____ DATA

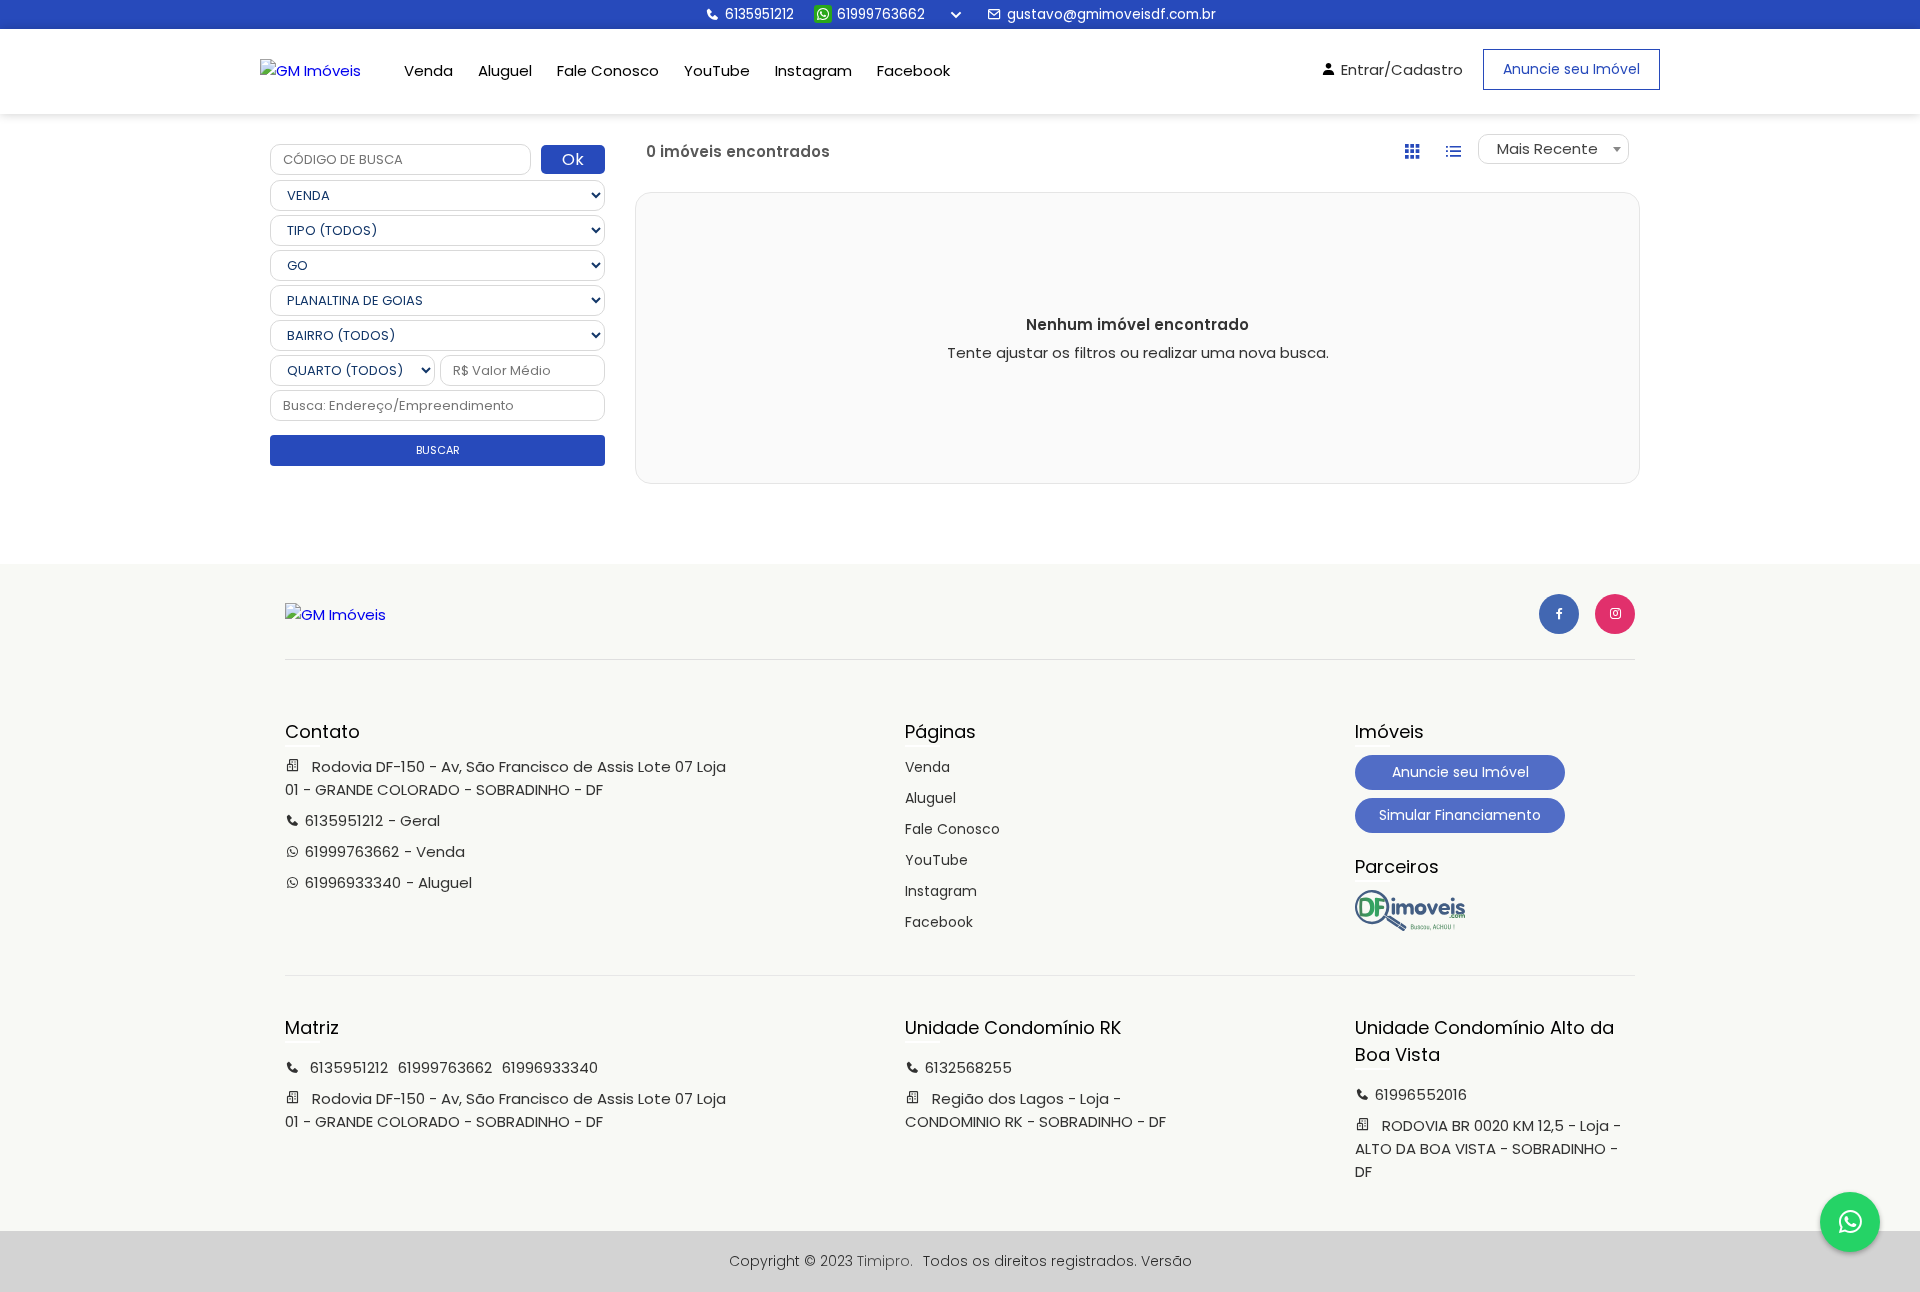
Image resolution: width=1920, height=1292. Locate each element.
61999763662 (881, 14)
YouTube (717, 70)
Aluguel (505, 70)
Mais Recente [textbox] (1547, 148)
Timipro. (885, 1261)
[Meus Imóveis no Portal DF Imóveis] (1410, 926)
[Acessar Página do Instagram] (1615, 614)
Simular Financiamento (1460, 815)
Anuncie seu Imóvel (1571, 69)
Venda (428, 70)
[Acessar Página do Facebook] (1559, 614)
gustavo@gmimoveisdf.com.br (1111, 14)
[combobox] (1553, 149)
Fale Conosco (608, 70)
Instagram (813, 70)
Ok (573, 159)
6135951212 (759, 14)
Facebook (913, 70)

________

_PROBLEM TO WORK ON_
Going through the records above, count the lines that hold the string "Página" and give only the total.

_WRITTEN ANSWER_
2